The conversation turned to the auto market. The price of palladium has surged in recent months due to increased demand for the metal in catalytic converters. Will the auto market hold up? Peter said you have to look globally. There will always be demand for cars — especially in emerging markets. The question is can people afford them?
“I think there’s going to be a lot of growth outside the United States in the auto sector. I think the US auto sector is another bubble that was made possible by the Fed. You have Americans who are buying cars with seven or eight-year loans, where they’re lying about their incomes just to qualify. So, I think you have a dangerous aut0-bubble here. So, I think you’re going to see a contraction in the US market. But that’s not the case in foreign markets. particularly in places like China, where people don’t borrow money to buy cars. They buy cars they can actually afford using the money they actually have.”
Trump has been threatening the EU with auto tariffs. Peter said if that were to actually happen, it wouldn’t help the US. It would actually backfire. He said the US trade deficit in automobiles has little to do with unfair trade practices. The US just isn’t as competitive. Not only that, the US places all kinds of protectionist restrictions on foreign SUVs.
“When you live in glass houses, you’re not supposed to throw stones. And we haven’t been playing fair in that part of the market.”

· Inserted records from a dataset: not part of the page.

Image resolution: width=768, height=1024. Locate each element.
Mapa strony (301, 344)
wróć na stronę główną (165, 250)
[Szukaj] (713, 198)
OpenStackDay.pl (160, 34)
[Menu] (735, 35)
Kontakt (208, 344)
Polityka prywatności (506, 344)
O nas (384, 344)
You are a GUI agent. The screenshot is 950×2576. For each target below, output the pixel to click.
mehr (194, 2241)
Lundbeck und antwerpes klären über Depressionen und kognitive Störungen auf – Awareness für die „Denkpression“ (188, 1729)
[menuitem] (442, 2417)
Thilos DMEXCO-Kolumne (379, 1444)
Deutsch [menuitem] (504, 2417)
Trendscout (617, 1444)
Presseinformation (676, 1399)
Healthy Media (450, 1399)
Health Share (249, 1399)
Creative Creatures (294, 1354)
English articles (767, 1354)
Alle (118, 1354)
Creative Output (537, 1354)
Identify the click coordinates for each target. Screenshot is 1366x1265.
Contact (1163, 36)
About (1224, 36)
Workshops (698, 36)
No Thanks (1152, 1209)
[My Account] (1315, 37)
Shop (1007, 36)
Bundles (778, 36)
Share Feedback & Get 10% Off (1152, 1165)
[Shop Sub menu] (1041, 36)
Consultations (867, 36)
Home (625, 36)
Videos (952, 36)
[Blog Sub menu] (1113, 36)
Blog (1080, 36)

Peter said we have record-high budget deficits and record-high trade deficits.
“The last thing we want to do is escalate a trade war we can’t win.”
As far as the overall US economy goes, Peter pointed out that the manufacturing sector has been contracting for a while now. The question is when will the service sector roll over into recession?
“It’s long overdue. Obviously, there’s a lot of politics involved now in whether they can kick the can down the road long enough to kick the recession past the 2020 election. We’ll see. If they can’t do that, then I think that there’s no way Trump is going to get reelected. But even if they can do it, I still think that Trump is going to have a much harder time than the markets perceive, and I think they have yet to price in what would happen, a discount in the market for the possibility of a Bernie Sanders becoming the next president of the United States. Because this is going to be very dangerous for the US stock market … There is a lot of risk to the US economy and the US market that everybody is ignoring at the moment.